Rewrite the records below with "screenshot" substituted for every "image" and everything else unchanged. Leave the pictures out of your answer.

begin

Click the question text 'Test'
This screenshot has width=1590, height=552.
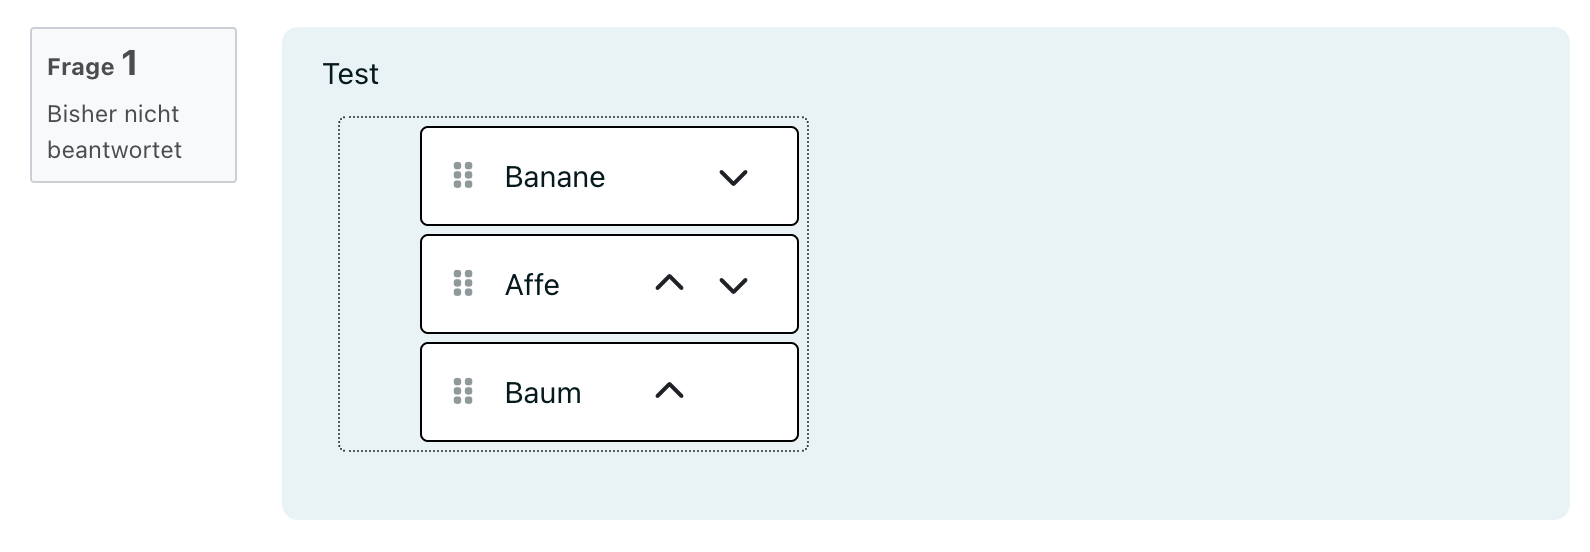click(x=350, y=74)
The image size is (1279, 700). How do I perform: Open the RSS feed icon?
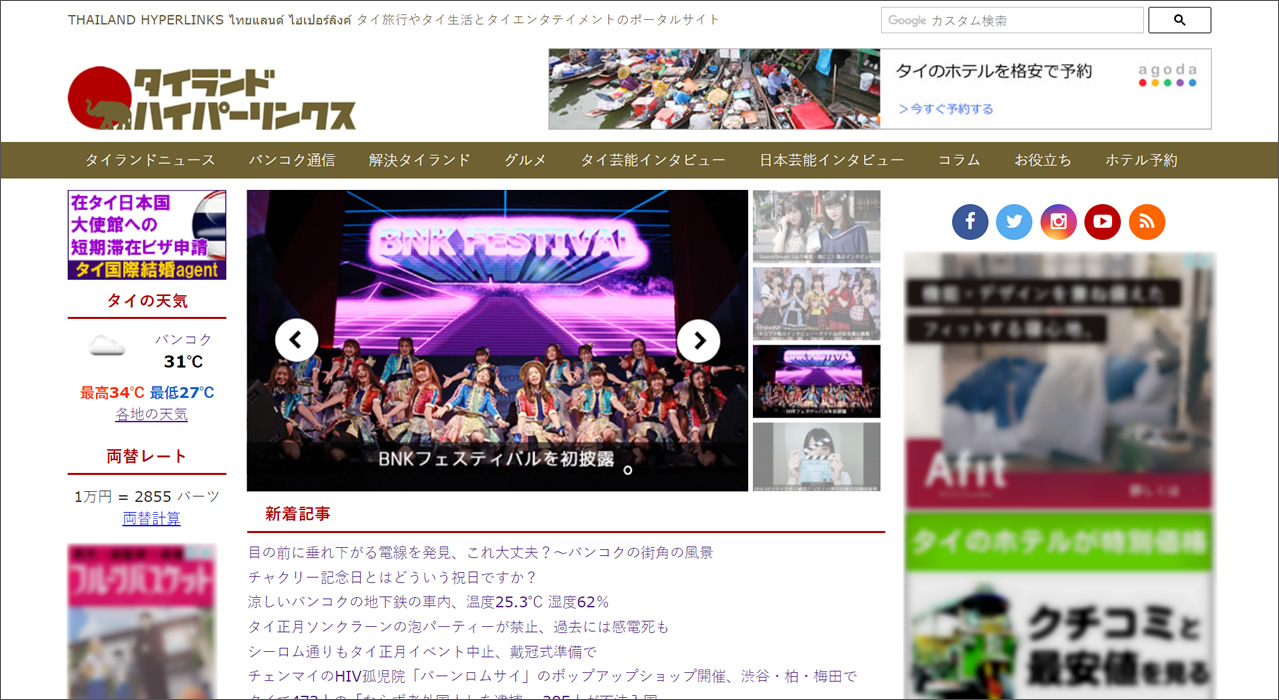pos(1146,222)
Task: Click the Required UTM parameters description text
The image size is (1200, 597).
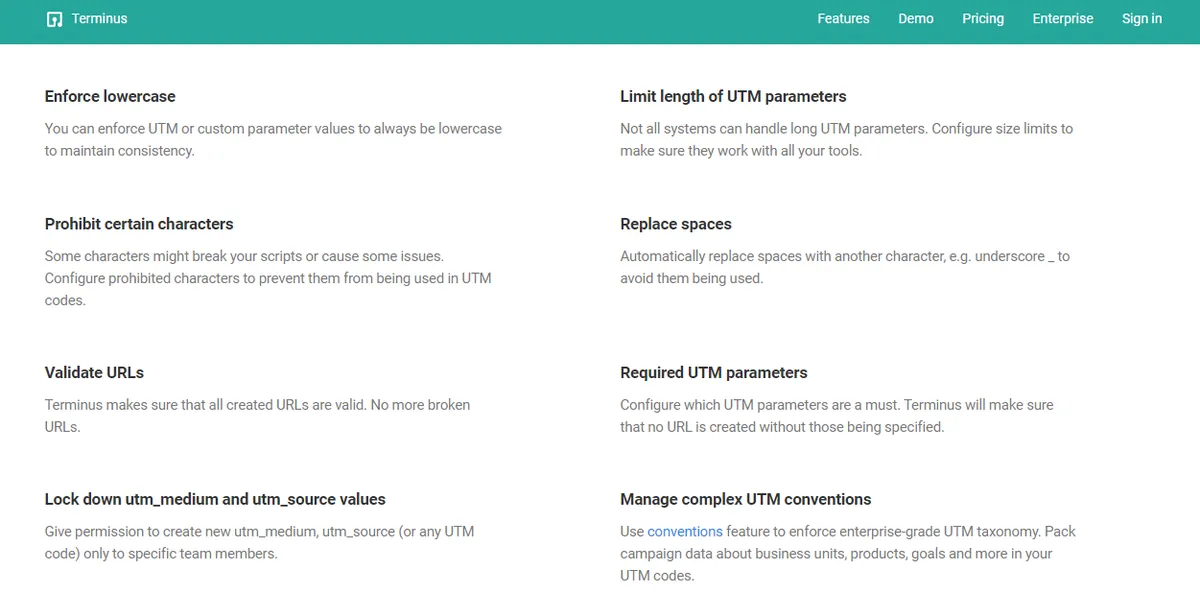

end

Answer to this problem:
Click the question text 'Test'
This screenshot has width=1590, height=552.
click(x=350, y=74)
The screenshot size is (1279, 700). How do I perform: Open the RSS feed icon?
pos(1146,222)
Task: Click the Required UTM parameters description text
The screenshot size is (1200, 597).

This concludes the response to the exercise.